If a line in the data below contains "link", copy it.
·····
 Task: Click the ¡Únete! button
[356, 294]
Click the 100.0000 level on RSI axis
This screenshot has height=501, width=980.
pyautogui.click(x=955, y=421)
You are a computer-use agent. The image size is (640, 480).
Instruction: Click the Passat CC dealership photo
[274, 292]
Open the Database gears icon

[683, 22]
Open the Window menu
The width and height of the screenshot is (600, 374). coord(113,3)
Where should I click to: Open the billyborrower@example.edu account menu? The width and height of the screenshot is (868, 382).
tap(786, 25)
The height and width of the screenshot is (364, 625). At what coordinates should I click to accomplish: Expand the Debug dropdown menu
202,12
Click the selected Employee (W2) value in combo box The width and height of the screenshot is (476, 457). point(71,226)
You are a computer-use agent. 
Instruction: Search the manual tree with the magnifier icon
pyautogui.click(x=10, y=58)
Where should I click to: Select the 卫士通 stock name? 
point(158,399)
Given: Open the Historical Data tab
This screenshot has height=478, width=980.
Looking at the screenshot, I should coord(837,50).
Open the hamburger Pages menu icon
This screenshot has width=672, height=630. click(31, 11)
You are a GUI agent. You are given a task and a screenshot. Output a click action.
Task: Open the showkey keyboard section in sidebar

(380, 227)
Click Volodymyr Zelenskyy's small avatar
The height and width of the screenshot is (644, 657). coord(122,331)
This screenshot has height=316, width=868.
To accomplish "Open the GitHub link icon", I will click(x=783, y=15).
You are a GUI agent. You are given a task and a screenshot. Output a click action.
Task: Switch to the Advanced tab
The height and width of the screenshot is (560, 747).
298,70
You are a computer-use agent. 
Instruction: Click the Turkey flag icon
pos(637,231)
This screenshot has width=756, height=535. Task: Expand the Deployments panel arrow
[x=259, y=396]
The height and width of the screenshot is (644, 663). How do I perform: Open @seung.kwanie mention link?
·····
» EXPECTED ANSWER:
To accomplish "Open the GitHub link icon", I will click(x=783, y=15).
The height and width of the screenshot is (644, 663). How do I perform: Open @seung.kwanie mention link?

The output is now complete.